WHAT YOU WILL DO |
Set the pictures aside and transcribe exactly the lines from the one containing "Image resolution: width=563" through the final line of the records.

PROVIDED RECORDS |
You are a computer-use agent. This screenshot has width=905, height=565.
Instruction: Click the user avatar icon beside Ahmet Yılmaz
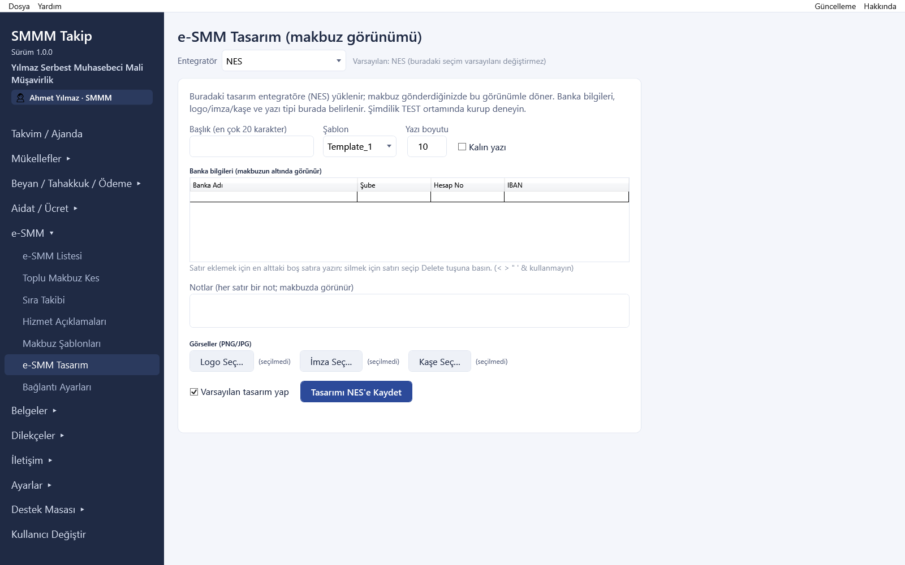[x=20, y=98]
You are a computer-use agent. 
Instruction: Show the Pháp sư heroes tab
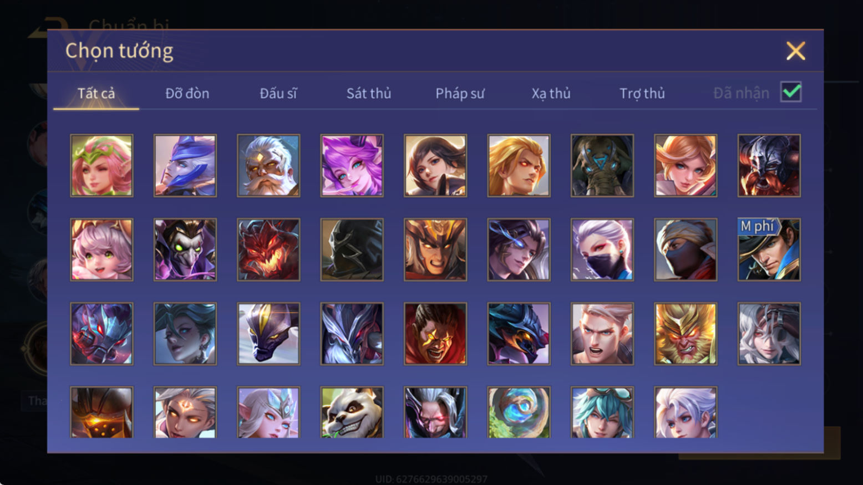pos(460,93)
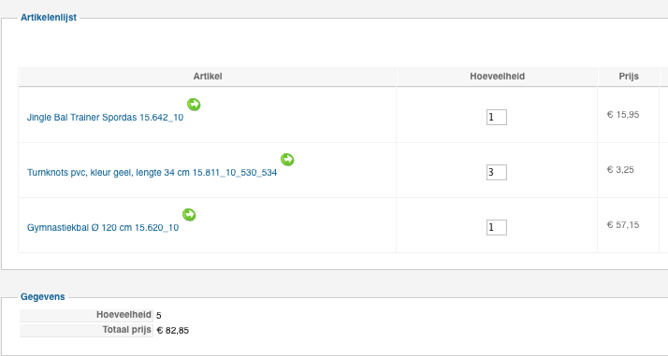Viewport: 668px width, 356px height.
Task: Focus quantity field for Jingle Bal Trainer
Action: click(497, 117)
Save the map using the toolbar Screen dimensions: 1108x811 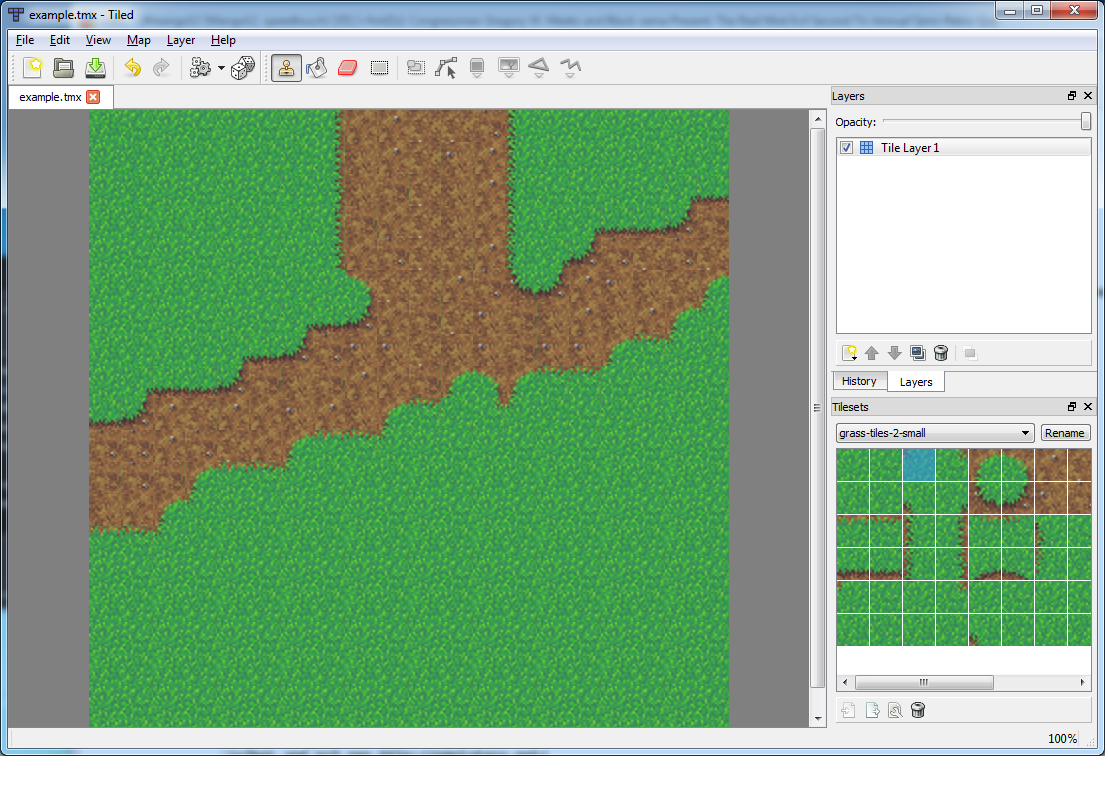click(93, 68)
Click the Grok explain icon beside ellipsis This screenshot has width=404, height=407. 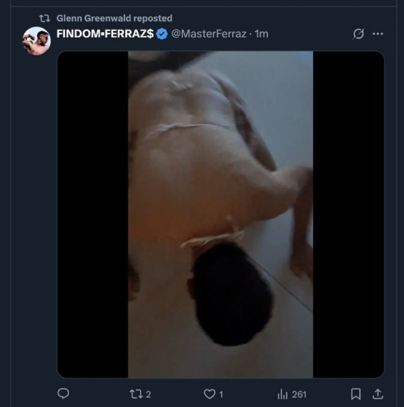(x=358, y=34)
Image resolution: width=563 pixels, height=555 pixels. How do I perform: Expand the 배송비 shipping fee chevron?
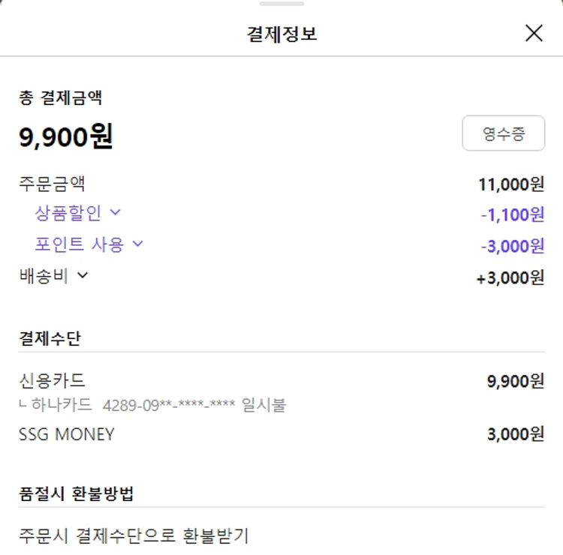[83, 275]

OUTPUT BELOW |
Image resolution: width=563 pixels, height=555 pixels. How do I perform: Expand the 배송비 shipping fee chevron?
[83, 275]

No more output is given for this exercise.